Check out the plaid! Go Kristi!
Sunday, September 21, 2008
Kristi is my pattern tester and she does amazing work. I probably mentioned that before but now that I have seen them in person I just cant get over it.
Posted by Annie Oakleaves at 4:39 AM
Saturday, September 20, 2008
It Saturday AM and lucky me,everyone is still asleep and it looks like the marine layer is really thick this morning so maybe it wont be too hot.I love it when the house is quiet and I can hear the birds.The flock of parrots go over every morning and I always think Im going to get up early and watch them but I never do. This morning I caught them.It seems like the flock is getting bigger. At the start of summer the flew over in groups of 3 or 4 all day. It seems now like they got their act together and made friends and a schedule. I cant wait to see if the same thing happens next summer.
I have alot of plans for the weekend,one of them being to photograph all of the things I have made recently and the other is to write a little something for a certain magazine Im really excited about.My plan is to try to have everything in the shop by the time the magazine comes out,although the idea of listing more than 100 things on etsy in one sitting is daunting. Is it even humanly possible?I may need to enlist the fam in this one.I can just imagine the brain fog I will have after that .
Did anyone else read about Travis Barker this morning. ugh. I read he is in the burn unit. Hopefully everything goes well.
How about you what are you up to this weekend? I really appreciated reading everyones 9-11 stories,it makes you realize what a big world it is.
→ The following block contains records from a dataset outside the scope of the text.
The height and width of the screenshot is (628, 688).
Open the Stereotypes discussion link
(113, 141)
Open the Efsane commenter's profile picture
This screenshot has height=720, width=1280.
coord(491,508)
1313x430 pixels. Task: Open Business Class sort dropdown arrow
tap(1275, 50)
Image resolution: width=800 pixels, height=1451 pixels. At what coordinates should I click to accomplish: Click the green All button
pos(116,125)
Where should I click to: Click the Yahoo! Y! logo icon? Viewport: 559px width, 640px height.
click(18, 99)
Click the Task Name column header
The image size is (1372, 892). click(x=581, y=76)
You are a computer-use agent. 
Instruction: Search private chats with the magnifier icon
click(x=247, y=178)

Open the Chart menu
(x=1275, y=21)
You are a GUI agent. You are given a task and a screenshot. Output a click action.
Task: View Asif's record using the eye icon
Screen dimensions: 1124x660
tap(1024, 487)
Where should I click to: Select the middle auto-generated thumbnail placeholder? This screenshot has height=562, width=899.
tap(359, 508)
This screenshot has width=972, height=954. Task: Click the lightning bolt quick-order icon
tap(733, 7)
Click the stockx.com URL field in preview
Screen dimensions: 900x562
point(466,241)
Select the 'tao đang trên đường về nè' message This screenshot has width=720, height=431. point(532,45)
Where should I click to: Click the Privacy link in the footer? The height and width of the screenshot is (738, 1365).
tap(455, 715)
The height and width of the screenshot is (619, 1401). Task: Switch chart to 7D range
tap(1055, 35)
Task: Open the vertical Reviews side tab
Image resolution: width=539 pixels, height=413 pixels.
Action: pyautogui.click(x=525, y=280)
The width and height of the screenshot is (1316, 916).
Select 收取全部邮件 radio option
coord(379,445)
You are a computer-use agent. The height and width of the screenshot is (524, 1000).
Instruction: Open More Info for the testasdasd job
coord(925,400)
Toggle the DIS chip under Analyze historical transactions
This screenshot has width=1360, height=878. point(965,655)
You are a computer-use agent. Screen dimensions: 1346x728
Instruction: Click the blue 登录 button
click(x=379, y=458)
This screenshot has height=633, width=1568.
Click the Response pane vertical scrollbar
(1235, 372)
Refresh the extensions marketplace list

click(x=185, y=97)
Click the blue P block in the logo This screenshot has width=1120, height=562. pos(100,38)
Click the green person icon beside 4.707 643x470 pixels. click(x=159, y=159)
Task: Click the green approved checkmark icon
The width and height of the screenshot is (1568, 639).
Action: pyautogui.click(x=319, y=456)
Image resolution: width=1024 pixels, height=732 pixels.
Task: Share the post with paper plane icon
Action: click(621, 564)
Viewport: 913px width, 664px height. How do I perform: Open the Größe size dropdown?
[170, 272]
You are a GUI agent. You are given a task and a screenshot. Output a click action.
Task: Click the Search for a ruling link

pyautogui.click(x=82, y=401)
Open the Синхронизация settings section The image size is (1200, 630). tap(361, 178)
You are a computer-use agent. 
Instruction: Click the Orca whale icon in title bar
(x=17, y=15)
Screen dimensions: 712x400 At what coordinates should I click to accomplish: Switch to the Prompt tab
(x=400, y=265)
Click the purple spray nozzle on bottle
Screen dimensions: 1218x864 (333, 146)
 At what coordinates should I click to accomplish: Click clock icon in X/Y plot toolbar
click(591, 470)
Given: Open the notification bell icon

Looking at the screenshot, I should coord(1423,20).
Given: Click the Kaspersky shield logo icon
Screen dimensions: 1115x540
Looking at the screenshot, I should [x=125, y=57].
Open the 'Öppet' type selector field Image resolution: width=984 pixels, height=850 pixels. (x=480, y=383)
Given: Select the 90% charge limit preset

Posted by Annie Oakleaves at 9:03 AM
Tuesday, September 16, 2008
I just watched Project Jay for the first time and it left me bawling like a baby.Hearing him talk about passion and sewing 6-7 hours without going to the bathroom of even drinking water reminds me of me.And I thought it was really interesting how he talked about his line and being a sellout and if he wanted to do that or not and if he does does that mean hes not an artist anymore. I think about all this stuff and wonder about self sabotage because I know I do it often and I wonder if by the end of this show he will do that to himself or not.It practically tore me apart seeing him go thru the panic and stress and the last minute torture,thinking he wont get it done, over the Heidi dress only to have her not pick it in the end and I swear my heart broke right along with him.I think doing art of any kind and trying to make it with your art is such a personal hard thing. I sometimes get some guilt and guilt trips over working on my stuff the way I do,I think maybe sometimes people look at me like Iam just playing when I work on my things. I guess its because Iam passionate about it and its all I really want to do or talk about or spend money on.I think some people,maybe not my family but others dont really see any value in it if Im not able to make a fantastic living off of it but Im not really sure if I care if I ever do. I dunno,just a thought.
Posted by Annie Oakleaves at 2:30 PM
Friday, September 12, 2008
Posted by Annie Oakleaves at 7:57 AM
This is Ruby, I have a new set coming soon featuring her and her friends.
So how is everyone? It seems like forever since Ive blogged.We caught a bad round of something around here,its kind of like a cold kind of like the flu,I cant decide. August was a big month for me,Ive been meaning to tell you about it but here it is almost halfway thru September and I still havent. Ok so heres a list
1) Two of my children started their first days in college,(yay)
2) We celebrated our 1 year anniversary in California
3)Iam now on my last year of my 30s and had a beautiful sunset dinner at the crab shak on the beach.The whole week was a great birthday actually.
4) I got accepted to something I was really really crossing my fingers on.
5)School started and my youngest daughter is captain of the football team!
6) Its been a year and I finally have a workspace set up in my little corner of the house.
So far September has been interesting,aside from everyone being sick. I accidently caught the pincushion bug and now have right around 100 under my belt (in the shop soon) Scary I know,I was trying to think of a way to use what I have because Iam very limited on space and have enough stuff to fit a large studio.Pincushions have been very satisfying because it doesnt take long and they end up so cute. Ive been making pins for them and adding everything I can find to them. Im trying to put together little sets of things to go with them. Im pretty excited about it,pictures soon. I keep thinking today is the day I will take pictures but then end up making more..I cant even imagine what its going to be like to list all of them on etsy...oh my.
Yesterday was Sept 11th and I woke up to my youngest singing The Star Spangled Banner in her room. It made me weepy thru out the day.When that happened I had just moved to Spokane Washington and was watching Good Morning America with my dad.It was so shocking. What were you doing that day?